Create professional balance sheets instantly. Track assets, liabilities, and equity with automatic calculations and financial analysis.
The fundamental accounting equation that every balance sheet must satisfy
A balance sheet is a financial statement that provides a snapshot of what a company owns (assets), owes (liabilities), and the amount invested by shareholders (equity) at a specific point in time. It's based on the fundamental accounting equation: Assets = Liabilities + Equity.
Key Formula:
Assets = Liabilities + Shareholders' Equity
This equation must always balance, hence the name "balance sheet"
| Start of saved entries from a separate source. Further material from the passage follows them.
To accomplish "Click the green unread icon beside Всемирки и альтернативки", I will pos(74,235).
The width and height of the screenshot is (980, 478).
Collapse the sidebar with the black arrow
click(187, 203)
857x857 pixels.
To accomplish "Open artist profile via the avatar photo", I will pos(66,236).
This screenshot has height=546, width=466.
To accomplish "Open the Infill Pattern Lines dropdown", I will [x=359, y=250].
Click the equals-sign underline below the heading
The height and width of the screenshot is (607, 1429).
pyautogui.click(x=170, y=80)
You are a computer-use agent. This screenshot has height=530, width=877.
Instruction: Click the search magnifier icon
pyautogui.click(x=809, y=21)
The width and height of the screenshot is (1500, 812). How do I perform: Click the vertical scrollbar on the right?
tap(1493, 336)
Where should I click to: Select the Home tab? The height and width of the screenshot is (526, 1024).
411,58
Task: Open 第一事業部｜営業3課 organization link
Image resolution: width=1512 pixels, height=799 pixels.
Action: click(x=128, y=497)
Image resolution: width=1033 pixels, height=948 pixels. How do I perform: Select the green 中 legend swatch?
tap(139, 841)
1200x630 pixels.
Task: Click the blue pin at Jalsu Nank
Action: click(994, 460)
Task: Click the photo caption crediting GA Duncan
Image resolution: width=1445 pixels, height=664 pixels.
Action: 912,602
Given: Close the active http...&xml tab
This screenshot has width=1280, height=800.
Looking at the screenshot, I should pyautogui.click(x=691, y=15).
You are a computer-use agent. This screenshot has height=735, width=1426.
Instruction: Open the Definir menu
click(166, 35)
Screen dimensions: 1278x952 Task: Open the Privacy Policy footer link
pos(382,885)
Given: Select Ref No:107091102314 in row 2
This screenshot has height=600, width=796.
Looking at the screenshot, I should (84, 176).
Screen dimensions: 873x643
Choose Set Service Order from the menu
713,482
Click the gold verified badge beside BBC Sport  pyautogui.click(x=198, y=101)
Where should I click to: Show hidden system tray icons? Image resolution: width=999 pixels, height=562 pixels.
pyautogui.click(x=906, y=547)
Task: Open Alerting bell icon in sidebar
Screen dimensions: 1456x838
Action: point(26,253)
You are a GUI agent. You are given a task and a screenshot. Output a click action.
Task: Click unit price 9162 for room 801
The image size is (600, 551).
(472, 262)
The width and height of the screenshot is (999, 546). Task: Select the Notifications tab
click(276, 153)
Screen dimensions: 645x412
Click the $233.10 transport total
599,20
| Component | Description | Examples |
|---|---|---|
| Assets | Resources owned by the company that have economic value | Cash, inventory, property, equipment, investments |
| Liabilities | Obligations the company owes to outsiders | Loans, accounts payable, accrued expenses |
| Equity | The residual interest in assets after deducting liabilities | Common stock, retained earnings, treasury stock |
Liquidity Analysis: The balance sheet helps assess a company's ability to meet short-term obligations through ratios like current ratio and quick ratio.
Solvency Analysis: It evaluates a company's long-term financial stability by examining debt levels relative to equity and assets.
Financial Structure: The balance sheet reveals how a company finances its operations - through debt (liabilities) or owner's funds (equity).